I've purchased four 15-W Osram fluorescent UV lamps, thinking that they would make a nice light source for alt-processes. I've tried to make Cyanotypes with them (the classic way, not the New one) and it seeems that exposure times need to be really long (1.5 - 2 hours at a distance of 20cm from the lamp for a "normal" negative).
1. Do you have any experience with the specific lamps (they indicate that they emit UV-C) ? Are they strong enough ??
2. Might the Ferric Ammonium Citrate (green, from Silverprint UK) have gone bad ? How do I tell ?
The thing is, now I made a search on Google about the UV transmission of plain glass, I found out that it absorbs a big part of it (all frequencies further than 320nm, or something). It seems that quartz crystal glass lets UV pass through much more generously. Would it be a good idea to look for a 8x10 piece of crystal to use for my contact printing with UV ? Does it exist ? Is it expensive ?

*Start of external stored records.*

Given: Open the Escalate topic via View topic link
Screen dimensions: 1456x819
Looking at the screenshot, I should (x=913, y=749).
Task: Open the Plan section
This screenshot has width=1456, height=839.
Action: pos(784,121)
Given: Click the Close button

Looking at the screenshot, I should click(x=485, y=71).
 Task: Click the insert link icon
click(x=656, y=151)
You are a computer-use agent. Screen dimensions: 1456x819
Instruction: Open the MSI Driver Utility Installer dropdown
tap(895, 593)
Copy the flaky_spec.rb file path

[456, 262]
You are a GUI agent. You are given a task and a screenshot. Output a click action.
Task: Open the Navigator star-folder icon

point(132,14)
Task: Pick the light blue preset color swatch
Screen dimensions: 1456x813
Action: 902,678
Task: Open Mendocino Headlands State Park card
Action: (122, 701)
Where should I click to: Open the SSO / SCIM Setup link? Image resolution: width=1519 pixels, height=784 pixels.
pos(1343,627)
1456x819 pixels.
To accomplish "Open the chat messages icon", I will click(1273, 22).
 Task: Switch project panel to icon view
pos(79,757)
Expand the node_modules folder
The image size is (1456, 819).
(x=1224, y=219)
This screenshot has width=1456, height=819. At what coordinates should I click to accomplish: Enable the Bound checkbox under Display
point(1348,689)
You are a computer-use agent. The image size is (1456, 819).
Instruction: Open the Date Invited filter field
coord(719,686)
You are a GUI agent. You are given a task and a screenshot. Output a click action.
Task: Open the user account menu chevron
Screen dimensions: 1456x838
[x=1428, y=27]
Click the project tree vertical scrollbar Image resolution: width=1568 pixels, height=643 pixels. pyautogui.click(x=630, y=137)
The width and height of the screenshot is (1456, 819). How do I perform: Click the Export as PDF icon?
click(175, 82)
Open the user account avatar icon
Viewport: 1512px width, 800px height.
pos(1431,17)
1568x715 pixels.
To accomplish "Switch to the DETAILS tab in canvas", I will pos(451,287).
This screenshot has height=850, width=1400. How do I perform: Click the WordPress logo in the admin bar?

Hi George -- In chemistry labs we routinely use quartz cuvettes for spectroscopy in the UV range (around 254 nm). They're expensive. I would think that a cheaper route would be to go with the regular UV BLB-type bulbs (they generally emit in the 350-nm range) and use regular class.
I'm still printing with a single "compact fluorescent" spiral bulb that fits into a normal socket -- a 13 W BLB. I use it for cyanotypes and VDB prints.
The spiral BLB tubes are now available up to 27 watts or so. That should reduce printing times a lot compared to the 13 watts tubes, if long times are a problem.